The principle of plasma spraying

Like traditional methods of surface coatings, during diffusion metallization, a layer of another metal or alloy is deposited on the metal surface, which has the properties necessary for the subsequent use of the part - desired color, anti-corrosion resistance, hardness. The differences are as follows:

1. High-temperature (5000 - 6000 °C) plasma significantly speeds up the coating process, which can be fractions of a second.
2. During diffusion metallization in a plasma jet, chemical elements from the gas where the treatment is carried out can also diffuse into the surface layers of the metal. Thus, by adjusting the chemical composition of the gas, it is possible to achieve a combined surface saturation of the metal with atoms of the required elements.
3. The uniformity of temperature and pressure inside the plasma jet ensures high quality of the final coatings, which is very difficult to achieve with traditional metallization methods.
4. Plasma spraying is characterized by an extremely short process time. As a result, not only productivity increases, but also overheating, oxidation, and other undesirable surface phenomena are eliminated.

Working installations for the implementation of the process

Since most often an electric discharge is used to initiate high-temperature plasma - arc, spark or pulse - the equipment used for this method of deposition includes:

• Discharge generation source: high-frequency generator or welding converter;
• A working sealed chamber where the workpiece to be metallized is placed;
• A reservoir for gas, in the atmosphere of which high-temperature plasma will be formed;
• A pumping or vacuum unit that provides the necessary pressure for pumping the working medium or for creating the required vacuum;
• Process control systems.

The operation of a plasma torch that performs plasma spraying occurs as follows. A sprayed part is fixed in a sealed chamber, after which an electric discharge is excited between the surfaces of the working electrode (which includes the sprayed elements) and the workpiece. At the same time, a liquid or gaseous medium is pumped through the working zone with the required pressure. Its purpose is to compress the discharge zone, thereby increasing the volumetric density of its thermal power. Highly concentrated plasma provides dimensional evaporation of the electrode metal and at the same time initiates pyrolysis of the medium surrounding the workpiece. As a result, a layer of the desired chemical composition is formed on the surface. By changing the characteristics of the discharge - current, voltage, pressure - it is possible to control the thickness, as well as the structure of the deposited coating.
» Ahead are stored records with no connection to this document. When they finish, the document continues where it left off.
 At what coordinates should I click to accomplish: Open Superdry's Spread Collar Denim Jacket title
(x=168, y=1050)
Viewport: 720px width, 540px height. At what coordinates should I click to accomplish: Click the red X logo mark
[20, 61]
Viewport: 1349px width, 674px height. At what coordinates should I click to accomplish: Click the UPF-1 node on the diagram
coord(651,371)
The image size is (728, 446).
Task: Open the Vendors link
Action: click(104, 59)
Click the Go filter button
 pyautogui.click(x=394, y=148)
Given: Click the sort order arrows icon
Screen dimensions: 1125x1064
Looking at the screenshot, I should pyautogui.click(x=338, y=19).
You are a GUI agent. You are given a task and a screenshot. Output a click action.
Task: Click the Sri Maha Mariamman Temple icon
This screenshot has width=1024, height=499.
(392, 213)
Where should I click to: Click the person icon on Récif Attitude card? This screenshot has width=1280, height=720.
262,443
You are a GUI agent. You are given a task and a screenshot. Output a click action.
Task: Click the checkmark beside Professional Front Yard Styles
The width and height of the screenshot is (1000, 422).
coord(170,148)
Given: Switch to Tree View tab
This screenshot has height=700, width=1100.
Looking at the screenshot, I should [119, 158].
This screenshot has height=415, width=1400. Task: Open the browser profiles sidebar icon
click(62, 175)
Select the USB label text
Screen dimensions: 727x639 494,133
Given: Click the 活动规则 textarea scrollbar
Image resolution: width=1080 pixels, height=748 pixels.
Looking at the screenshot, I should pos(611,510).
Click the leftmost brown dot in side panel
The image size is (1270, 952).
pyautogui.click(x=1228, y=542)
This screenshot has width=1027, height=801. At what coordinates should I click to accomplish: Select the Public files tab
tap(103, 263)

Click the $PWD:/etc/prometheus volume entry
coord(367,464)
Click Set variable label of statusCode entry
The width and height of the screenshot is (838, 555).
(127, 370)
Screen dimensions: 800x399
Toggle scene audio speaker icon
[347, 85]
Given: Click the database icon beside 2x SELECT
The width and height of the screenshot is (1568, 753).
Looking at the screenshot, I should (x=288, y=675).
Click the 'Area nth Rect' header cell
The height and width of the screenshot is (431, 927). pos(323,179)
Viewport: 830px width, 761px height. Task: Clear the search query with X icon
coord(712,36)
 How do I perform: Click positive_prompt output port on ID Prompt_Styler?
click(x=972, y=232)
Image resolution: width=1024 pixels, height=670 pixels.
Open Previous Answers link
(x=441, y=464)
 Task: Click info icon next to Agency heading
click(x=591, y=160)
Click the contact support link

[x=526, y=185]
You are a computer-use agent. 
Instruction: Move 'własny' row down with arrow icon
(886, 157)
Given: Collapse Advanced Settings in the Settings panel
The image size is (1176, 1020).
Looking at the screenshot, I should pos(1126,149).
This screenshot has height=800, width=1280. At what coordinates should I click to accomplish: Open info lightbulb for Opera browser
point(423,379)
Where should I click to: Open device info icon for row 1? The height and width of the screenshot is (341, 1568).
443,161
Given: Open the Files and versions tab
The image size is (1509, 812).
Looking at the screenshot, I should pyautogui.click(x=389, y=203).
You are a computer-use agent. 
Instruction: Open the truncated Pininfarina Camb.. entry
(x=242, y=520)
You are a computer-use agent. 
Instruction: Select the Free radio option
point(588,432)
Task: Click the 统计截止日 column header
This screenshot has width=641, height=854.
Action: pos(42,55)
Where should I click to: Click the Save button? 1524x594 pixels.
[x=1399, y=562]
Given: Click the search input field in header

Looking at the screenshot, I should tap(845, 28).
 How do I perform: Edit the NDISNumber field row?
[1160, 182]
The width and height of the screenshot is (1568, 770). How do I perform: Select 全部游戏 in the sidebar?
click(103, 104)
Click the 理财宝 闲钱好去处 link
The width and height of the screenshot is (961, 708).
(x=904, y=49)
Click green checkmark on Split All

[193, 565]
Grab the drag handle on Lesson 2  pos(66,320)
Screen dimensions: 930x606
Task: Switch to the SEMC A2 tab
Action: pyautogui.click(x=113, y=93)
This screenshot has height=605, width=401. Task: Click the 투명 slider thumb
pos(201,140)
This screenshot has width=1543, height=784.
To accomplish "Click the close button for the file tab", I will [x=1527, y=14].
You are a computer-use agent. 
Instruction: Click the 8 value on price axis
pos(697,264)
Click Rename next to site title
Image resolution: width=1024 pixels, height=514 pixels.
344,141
The process of diffusion metallization in vacuum occurs similarly, except that the plasma compression occurs due to the pressure difference inside and outside its column.

Technological equipment, consumables

The choice of electrode material depends on the purpose of the deposition and the type of metal being processed. For example, for hardening stamps, the most effective electrodes are made of iron-nickel alloys, which are additionally alloyed with elements such as chromium, boron, and silicon. Chromium increases the wear resistance of the coating, boron - hardness, and silicon - the density of the finish coating.

When metallizing for decorative purposes, the main criterion for choosing the metal of the working electrode is the configuration of the sprayed surface, as well as its appearance. Copper sputtering, for example, is carried out with M1 electrotechnical copper electrodes.

An important structural component of the process is the composition of the medium. For example, if it is necessary to obtain highly resistant nitrides and carbides in the sprayed layer, organic media containing carbon or nitrogen must be present in the gas.

Post-treatment of the finished coating

Due to the nature of the process, the density of the sprayed layer and the strength of its adhesion to the base metal are not always sufficient to ensure the durability of the coating. Therefore, often after processing, the part is subjected to subsequent surface melting using an oxy-acetylene flame, or in thermal furnaces. As a result, the coating density increases several times. After that, the products are ground and polished using a carbide tool.

Taking into account the subsequent finishing of the product, the thickness of the metal layer after processing is taken to be at least 0.8 - 0.9 mm.

To give the part the final strength properties, it is quenched and tempered using the technological regimes recommended for the base metal.

Plasma spraying increases heat resistance, wear resistance and hardness of products, increases their ability to resist corrosion processes, and spraying for decorative purposes significantly improves the appearance of parts.

The limitations of diffusion technology plasma spraying the excessive complexity of the workpiece configuration as well as the relative complexity of the installations used are considered.

With low requirements for the uniformity of the resulting layer, you can use more simple installations, structurally reminiscent of welding semiautomatic devices. In this case, plasma spraying is carried out in an air bubble, which is formed when the compressor blows the treatment zone. The electrodes, which include the sprayed metal, move sequentially along the contour of the product. To improve the adhesion of the sprayed metal with the base, a filler material is also introduced into the spraying zone.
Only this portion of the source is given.